- PROBLEM TO WORK ON: Copy out everything from the line containing "Click the Text Size label" down to the final line of the items, both ends included, with each line unchanged.

- EXCERPTED DATA:
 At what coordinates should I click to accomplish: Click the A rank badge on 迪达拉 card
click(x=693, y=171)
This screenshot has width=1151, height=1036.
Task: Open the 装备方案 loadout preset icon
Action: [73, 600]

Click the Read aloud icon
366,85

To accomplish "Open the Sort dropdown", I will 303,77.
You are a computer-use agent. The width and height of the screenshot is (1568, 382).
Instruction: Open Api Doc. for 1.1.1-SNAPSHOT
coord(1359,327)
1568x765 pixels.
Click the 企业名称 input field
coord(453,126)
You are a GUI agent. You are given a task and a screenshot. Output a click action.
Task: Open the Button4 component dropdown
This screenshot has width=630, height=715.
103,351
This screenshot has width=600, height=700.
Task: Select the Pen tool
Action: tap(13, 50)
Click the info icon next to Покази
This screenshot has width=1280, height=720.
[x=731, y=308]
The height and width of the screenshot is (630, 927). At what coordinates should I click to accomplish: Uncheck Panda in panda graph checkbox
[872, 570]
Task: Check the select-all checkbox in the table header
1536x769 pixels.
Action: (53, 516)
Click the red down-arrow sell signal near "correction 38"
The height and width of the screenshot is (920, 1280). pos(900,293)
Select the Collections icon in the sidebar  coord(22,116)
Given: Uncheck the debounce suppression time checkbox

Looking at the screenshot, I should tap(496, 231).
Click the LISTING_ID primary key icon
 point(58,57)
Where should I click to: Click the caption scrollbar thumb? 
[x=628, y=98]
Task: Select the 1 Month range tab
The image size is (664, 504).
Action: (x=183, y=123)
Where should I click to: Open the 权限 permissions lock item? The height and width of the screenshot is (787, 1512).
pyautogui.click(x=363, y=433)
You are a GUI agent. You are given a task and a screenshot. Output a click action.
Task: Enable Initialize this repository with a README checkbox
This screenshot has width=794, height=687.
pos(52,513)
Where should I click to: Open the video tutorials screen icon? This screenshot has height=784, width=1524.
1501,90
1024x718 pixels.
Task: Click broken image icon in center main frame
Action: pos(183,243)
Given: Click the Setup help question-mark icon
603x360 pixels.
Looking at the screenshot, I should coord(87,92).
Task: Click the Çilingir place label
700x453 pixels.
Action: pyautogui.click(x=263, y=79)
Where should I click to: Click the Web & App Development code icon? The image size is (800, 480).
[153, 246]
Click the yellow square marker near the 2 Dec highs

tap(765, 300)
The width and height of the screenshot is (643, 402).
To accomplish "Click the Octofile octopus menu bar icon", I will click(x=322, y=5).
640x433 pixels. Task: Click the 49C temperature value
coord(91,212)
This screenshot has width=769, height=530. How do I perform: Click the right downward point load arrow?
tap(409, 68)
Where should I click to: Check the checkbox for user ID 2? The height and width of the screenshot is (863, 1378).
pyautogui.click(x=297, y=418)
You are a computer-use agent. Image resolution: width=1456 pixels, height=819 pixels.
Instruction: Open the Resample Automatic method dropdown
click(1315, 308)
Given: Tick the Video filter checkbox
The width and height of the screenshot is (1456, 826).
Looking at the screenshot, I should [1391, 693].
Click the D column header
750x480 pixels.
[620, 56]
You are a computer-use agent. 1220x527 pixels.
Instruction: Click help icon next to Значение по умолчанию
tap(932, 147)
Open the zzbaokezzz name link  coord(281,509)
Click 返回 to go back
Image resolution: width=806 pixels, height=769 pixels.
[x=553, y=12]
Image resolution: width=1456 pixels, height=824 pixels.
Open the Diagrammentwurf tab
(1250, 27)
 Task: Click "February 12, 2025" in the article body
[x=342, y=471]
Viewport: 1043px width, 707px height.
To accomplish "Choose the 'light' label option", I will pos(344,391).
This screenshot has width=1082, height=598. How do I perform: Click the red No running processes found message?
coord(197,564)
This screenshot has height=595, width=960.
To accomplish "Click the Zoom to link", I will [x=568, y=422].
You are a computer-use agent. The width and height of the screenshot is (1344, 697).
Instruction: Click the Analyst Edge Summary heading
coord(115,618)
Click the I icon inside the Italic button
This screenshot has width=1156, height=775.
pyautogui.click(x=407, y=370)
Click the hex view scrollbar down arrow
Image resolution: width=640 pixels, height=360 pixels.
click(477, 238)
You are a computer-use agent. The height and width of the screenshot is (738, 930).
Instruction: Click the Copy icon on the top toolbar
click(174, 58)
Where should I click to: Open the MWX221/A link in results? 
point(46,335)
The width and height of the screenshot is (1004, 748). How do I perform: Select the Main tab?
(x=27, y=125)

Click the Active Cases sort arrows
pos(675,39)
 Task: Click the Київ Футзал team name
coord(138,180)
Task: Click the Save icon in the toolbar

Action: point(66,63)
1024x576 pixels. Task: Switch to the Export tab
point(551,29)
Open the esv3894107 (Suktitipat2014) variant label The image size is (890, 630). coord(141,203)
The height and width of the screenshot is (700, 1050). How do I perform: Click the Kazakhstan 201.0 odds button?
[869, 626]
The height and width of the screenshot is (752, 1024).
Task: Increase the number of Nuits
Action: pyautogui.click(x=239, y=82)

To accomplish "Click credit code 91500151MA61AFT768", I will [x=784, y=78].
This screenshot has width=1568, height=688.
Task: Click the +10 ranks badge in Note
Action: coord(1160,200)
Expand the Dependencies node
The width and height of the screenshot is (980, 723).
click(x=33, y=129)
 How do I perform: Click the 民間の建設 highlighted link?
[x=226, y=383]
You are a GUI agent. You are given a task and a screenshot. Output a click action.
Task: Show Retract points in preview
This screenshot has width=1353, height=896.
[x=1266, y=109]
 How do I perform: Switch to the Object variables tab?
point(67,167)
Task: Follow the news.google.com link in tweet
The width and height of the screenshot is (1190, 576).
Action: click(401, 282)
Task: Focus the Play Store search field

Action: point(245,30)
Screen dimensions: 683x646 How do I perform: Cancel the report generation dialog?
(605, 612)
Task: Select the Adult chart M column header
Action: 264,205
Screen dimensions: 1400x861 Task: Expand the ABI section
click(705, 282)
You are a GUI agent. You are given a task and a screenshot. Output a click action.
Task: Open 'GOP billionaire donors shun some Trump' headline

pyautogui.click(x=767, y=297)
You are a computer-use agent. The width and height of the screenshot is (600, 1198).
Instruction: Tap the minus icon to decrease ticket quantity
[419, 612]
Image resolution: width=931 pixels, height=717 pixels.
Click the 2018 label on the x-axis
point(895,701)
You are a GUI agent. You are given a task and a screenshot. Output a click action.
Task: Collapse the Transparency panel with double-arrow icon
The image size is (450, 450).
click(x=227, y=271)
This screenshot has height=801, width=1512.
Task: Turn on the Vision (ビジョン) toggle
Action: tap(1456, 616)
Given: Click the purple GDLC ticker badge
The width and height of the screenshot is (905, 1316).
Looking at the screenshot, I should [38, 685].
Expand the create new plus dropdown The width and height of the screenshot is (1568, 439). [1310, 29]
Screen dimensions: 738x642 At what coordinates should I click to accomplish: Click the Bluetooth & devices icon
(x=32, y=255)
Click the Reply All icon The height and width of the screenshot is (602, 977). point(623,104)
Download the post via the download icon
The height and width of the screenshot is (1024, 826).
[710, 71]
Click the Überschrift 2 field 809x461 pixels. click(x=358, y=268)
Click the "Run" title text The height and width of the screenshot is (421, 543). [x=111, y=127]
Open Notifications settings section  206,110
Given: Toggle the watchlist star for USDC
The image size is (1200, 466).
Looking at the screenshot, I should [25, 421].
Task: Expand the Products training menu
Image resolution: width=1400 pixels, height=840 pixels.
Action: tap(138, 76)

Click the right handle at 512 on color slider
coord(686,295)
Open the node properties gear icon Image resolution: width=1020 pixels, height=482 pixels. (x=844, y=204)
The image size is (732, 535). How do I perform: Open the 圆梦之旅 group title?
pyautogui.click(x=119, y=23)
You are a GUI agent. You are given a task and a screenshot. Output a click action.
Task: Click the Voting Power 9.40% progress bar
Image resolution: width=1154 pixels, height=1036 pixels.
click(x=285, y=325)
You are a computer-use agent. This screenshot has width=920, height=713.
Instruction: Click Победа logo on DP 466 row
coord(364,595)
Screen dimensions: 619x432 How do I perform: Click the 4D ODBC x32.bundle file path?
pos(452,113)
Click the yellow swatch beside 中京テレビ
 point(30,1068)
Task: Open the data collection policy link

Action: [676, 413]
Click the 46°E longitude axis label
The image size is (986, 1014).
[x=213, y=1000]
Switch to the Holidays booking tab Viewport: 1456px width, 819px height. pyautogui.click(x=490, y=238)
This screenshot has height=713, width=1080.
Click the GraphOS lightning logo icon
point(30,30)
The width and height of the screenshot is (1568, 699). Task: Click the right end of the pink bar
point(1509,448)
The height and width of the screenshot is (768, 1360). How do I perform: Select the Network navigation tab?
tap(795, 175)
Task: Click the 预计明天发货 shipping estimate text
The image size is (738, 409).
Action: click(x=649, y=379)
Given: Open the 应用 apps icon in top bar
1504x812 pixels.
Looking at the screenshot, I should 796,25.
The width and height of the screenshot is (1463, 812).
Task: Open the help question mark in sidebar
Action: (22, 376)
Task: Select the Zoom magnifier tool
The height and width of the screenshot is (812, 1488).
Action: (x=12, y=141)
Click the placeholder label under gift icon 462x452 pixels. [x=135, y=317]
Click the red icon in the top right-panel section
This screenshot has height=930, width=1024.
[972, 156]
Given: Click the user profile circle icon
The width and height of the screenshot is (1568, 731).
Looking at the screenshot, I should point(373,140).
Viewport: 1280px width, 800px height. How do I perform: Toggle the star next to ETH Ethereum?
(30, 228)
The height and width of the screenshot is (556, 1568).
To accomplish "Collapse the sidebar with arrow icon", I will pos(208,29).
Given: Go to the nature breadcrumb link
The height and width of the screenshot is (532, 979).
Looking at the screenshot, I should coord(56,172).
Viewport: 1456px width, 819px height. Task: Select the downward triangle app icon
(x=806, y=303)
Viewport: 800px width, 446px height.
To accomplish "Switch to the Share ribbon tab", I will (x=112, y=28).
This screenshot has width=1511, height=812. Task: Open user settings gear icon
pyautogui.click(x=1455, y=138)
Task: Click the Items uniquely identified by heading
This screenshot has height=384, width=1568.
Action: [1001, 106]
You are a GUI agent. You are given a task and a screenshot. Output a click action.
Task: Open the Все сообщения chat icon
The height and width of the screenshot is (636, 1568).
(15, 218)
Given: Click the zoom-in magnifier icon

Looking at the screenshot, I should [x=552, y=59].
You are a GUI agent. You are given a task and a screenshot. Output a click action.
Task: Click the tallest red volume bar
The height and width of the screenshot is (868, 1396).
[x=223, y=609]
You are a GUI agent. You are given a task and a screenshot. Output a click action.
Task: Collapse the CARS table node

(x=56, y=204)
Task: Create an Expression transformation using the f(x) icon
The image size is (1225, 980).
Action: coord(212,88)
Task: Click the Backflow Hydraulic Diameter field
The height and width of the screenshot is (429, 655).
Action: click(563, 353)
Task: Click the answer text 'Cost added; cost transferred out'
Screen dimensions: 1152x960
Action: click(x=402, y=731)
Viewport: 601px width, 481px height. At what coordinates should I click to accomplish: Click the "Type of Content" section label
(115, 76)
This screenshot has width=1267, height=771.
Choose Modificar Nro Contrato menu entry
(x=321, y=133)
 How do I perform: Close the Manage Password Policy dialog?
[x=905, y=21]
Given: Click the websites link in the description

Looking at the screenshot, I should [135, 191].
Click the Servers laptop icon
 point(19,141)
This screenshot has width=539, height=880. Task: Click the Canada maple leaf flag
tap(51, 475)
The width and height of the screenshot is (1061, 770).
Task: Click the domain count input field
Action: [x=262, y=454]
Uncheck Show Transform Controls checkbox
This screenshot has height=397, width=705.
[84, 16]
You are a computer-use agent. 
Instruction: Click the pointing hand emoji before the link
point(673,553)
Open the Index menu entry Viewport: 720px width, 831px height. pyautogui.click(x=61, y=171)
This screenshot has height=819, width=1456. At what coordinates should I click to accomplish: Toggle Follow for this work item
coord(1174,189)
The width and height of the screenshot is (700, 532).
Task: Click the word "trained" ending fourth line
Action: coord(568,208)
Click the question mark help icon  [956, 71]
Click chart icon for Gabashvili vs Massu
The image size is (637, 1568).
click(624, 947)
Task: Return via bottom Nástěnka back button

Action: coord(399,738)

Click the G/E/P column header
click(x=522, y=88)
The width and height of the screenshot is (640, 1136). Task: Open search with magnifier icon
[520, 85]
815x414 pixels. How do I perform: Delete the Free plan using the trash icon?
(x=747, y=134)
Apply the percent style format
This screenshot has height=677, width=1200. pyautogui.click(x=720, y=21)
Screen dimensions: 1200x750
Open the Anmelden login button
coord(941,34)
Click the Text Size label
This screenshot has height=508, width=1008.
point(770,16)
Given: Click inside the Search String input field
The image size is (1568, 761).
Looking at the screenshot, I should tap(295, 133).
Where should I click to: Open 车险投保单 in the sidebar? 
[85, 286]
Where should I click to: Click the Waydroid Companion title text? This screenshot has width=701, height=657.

- COMPLETED TASK:
Click the Text Size label
This screenshot has height=508, width=1008.
point(770,16)
Given: Click inside the Search String input field
The image size is (1568, 761).
Looking at the screenshot, I should tap(295, 133).
Where should I click to: Open 车险投保单 in the sidebar? 
[85, 286]
Where should I click to: Click the Waydroid Companion title text? This screenshot has width=701, height=657.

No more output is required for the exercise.